The rate hike will likely make many food items and commodities more expensive. Arnab would have none of it. “The ruling BJP that made tall promises of GST being the solution to aam aadmi’s problem must answer why is this happening?” the anchor thundered in the opening monologue of his show, The Debate with Arnab Goswami. “How much more should the common tax paying citizen suffer and pay for?”

When GST was rolled out, Arnab recalled, the Modi government had declared that they would not tax basic commodities. Now, they were. “Were they under any compulsion to do so?” Arnab asked RK Misra, a Carnegie India nonresident scholar he had brought on to “debate” the matter, along with consumer policy expert Bejon Misra, Congress party’s Sankara Guha, Samajwadi Party’s Abbas Haider, BJP’s Sanju Verma, and the Hindu nationalist Twitter personality Rishi Bagree.

Misra replied that it was the wrong decision.

Arnab then listed out some of the things that the GST rate hike will likely make dearer for the consumer – rice, milk, LED lamps, pencil sharpeners - and asked Sanju Verma for an explanation. “You are touching the lives of common people in a very basic way,” the TV anchor reminded her. Verma scarcely opened her mouth to answer but was shouted down by fellow panellist Misra. After she had mustered to string together a few sentences over the din, it was Arnab’s turn to yell, “You are the ruling party.

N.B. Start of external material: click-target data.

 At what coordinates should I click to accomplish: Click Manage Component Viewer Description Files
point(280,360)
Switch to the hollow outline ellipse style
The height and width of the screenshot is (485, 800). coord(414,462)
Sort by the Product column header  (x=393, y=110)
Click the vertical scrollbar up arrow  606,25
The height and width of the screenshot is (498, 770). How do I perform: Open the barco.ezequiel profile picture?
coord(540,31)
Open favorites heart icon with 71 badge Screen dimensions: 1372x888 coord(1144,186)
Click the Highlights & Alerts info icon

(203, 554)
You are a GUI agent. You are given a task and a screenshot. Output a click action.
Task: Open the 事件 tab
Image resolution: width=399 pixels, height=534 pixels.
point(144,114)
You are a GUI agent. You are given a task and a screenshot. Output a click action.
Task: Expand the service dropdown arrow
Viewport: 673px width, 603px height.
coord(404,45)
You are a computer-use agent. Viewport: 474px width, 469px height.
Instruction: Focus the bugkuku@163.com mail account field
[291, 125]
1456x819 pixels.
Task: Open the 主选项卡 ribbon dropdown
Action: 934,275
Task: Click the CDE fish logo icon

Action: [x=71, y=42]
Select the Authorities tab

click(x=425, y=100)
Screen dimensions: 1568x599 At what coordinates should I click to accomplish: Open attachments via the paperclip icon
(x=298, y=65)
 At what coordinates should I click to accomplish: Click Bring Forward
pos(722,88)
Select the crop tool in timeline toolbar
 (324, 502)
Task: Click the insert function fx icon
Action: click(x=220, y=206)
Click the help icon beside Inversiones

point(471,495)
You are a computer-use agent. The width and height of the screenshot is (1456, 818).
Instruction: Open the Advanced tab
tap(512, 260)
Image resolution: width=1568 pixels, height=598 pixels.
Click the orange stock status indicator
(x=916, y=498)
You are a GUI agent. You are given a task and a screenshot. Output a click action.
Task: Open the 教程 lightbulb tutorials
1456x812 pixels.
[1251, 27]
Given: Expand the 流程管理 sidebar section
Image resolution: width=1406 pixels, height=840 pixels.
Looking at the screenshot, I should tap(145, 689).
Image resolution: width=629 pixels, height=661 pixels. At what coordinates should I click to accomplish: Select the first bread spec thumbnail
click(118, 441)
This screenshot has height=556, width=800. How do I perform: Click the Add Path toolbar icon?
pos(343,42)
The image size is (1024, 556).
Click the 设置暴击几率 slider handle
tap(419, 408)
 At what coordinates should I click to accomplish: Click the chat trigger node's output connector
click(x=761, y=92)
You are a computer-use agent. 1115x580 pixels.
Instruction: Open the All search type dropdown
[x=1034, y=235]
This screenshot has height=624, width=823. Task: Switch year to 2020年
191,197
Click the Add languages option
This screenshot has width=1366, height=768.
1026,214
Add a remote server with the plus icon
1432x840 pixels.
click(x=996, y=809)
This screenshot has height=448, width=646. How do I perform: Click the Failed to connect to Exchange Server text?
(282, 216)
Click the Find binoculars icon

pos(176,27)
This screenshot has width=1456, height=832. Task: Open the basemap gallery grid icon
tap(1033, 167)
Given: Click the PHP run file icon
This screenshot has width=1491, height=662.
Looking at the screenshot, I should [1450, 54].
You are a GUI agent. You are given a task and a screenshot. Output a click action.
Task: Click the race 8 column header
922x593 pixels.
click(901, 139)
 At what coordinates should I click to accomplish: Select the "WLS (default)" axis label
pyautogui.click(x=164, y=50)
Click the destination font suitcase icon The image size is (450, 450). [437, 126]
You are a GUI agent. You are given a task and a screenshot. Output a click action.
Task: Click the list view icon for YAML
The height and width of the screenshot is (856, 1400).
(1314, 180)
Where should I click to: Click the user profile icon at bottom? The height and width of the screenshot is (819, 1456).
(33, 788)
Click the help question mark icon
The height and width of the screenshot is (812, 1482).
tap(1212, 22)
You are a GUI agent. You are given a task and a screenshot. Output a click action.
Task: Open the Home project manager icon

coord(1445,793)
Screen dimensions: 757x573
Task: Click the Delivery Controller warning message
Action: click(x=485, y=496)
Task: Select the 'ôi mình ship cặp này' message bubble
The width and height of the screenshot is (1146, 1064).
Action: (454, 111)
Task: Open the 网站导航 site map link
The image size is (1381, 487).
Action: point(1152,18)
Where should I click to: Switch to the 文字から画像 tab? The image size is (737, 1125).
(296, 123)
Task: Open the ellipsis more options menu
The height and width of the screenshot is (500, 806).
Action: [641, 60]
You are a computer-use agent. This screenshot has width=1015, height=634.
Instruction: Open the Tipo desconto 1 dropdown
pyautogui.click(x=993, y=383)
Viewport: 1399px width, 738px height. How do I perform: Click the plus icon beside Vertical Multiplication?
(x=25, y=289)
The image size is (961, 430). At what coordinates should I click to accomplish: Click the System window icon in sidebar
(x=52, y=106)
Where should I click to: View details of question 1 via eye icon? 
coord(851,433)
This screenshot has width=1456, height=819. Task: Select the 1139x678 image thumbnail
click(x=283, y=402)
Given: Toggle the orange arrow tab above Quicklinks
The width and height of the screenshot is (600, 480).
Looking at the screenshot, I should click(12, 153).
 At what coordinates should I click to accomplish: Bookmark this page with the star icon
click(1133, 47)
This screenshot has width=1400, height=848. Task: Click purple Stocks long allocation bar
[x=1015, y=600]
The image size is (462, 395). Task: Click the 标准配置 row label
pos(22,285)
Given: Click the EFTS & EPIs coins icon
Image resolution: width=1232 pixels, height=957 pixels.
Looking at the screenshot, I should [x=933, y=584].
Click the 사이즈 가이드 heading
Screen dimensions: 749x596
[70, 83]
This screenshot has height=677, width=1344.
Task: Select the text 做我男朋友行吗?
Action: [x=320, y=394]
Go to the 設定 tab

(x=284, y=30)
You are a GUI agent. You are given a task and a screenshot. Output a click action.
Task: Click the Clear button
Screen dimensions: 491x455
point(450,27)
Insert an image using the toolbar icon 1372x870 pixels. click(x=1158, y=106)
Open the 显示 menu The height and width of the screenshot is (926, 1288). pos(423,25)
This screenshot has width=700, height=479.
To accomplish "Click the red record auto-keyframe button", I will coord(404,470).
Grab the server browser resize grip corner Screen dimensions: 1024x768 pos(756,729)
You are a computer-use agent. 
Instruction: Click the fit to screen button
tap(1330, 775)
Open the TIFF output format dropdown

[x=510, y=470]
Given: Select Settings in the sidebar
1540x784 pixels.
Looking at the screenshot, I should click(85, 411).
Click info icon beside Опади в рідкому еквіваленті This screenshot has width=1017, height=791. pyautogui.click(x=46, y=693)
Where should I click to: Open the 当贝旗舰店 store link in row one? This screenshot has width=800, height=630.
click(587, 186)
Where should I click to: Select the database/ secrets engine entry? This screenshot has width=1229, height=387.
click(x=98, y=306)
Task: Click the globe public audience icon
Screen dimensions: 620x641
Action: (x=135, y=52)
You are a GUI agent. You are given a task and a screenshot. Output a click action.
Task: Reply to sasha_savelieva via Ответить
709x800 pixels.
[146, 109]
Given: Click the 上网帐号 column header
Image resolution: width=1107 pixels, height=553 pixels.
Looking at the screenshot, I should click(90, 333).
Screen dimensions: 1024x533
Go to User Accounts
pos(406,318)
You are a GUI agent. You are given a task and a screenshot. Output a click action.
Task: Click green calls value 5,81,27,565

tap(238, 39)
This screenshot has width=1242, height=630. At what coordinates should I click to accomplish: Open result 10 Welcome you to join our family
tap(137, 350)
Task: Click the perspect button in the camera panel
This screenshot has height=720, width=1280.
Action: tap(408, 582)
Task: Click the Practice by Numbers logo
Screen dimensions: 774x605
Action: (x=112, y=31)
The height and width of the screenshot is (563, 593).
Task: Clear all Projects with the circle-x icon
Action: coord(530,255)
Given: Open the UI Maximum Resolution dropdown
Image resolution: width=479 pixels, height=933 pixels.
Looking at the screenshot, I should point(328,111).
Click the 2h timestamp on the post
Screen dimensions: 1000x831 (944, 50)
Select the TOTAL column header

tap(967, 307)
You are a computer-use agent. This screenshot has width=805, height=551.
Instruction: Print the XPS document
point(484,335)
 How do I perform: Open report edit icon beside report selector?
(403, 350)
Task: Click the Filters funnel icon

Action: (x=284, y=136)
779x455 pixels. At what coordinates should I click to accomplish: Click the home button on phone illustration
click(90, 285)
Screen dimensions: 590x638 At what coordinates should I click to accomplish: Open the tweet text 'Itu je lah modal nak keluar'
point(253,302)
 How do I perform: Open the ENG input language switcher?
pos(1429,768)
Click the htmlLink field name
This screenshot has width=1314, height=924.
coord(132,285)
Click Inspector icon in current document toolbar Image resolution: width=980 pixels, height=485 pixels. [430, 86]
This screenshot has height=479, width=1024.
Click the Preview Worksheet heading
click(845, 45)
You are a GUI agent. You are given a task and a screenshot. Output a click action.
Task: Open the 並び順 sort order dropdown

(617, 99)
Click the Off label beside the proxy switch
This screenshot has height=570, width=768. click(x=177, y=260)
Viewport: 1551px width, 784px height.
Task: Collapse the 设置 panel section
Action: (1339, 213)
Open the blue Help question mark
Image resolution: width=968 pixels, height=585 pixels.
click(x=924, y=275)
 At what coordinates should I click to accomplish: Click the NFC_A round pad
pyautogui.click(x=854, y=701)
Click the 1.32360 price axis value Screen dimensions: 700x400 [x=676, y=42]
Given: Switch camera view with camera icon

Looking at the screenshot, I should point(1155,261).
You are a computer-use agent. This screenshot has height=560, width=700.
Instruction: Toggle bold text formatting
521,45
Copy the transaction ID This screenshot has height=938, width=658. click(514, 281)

Of course some tough questions will be asked to you.”

Verma replied in kind, going a full minute shouting back at and over Arnab, who it seemed would not stop to even breathe. If you are the kind of person to watch Arnab with any regularity – welcome to the club, champ! – you could be forgiven for thinking he had momentarily mistaken Verma for an opposition leader. But no, this was for real.

“You are not a messiah for the middle class,” Verma needled him.

“You want to make a single personal comment at me,” Arnab promptly retaliated, “I will hit back very hard.”

Presumably still riled, he continued, “I come from a very middle class family. I am an army officer’s son. I studied in a government school. I have gone through my education with scholarships, you have no right to comment on me personally.”

He earned an honest income and paid his taxes. Oh, and Verma’s own government had sent his company a letter declaring it one of the “best taxpayers” in the country. Quite what it means to be the “best taxpayer” Arnab didn’t explain. Verma didn’t offer an explanation either.

But enough of the man’s personal struggles.

Arnab dusted himself off – metaphorically, lest it needs clarifying – and asked Verma to explain why her government was reducing fuel prices on one hand and raising cereal prices on the other. The poser worked like a charm, for the “debate” instantaneously devolved into a shouting match. It took Arnab’s trademark yelling to restore some semblance of order. “The middle class of the country,” he thundered, “does not need to be given any more bitter pills.”

The Congress representative, cast in the unfamiliar role of not being Arnab’s main punching bag, declared that the finance ministry was a total failure. This wasn’t his assessment, mind, Guha hastily added, as if twisting the knife, he was quoting no less an authority than BJP grandee Subramanian Swamy. Would the BJP representative care to comment on Swamy’s dire analysis, Guha asked?

Verma duly obliged, and how! “Who the hell is Subramanian Swamy. He wanted Nirmala Sitaraman’s job”.

We half expected Arnab to ask if that would have been such a bad idea given the state of India’s economy. Such was the form he was in.

But Arnab is Arnab, as the cliche goes, old habits die hard.

He somehow found a way to bring up Rahul Gandhi and go at him. Putting on his psychoanalyst’s hat, Arnab declared that the Gandhi scion had failed to succeed as a political leader not because he had the misfortune of running into the anchor and coming out looking not so good, but because the Congressman had once remarked that poverty was a state of mind.

His nightly deed done, Arnab let the assembled talking heads shout at and over each other for a bit before turning to Guha, the opposition’s representative, “The opposition leaders sat in the GST council meeting and approved it, Sankara, why are you quiet now?”

He concluded by advising the government to reconsider the GST rate hike. “In the public good, politics is not good.”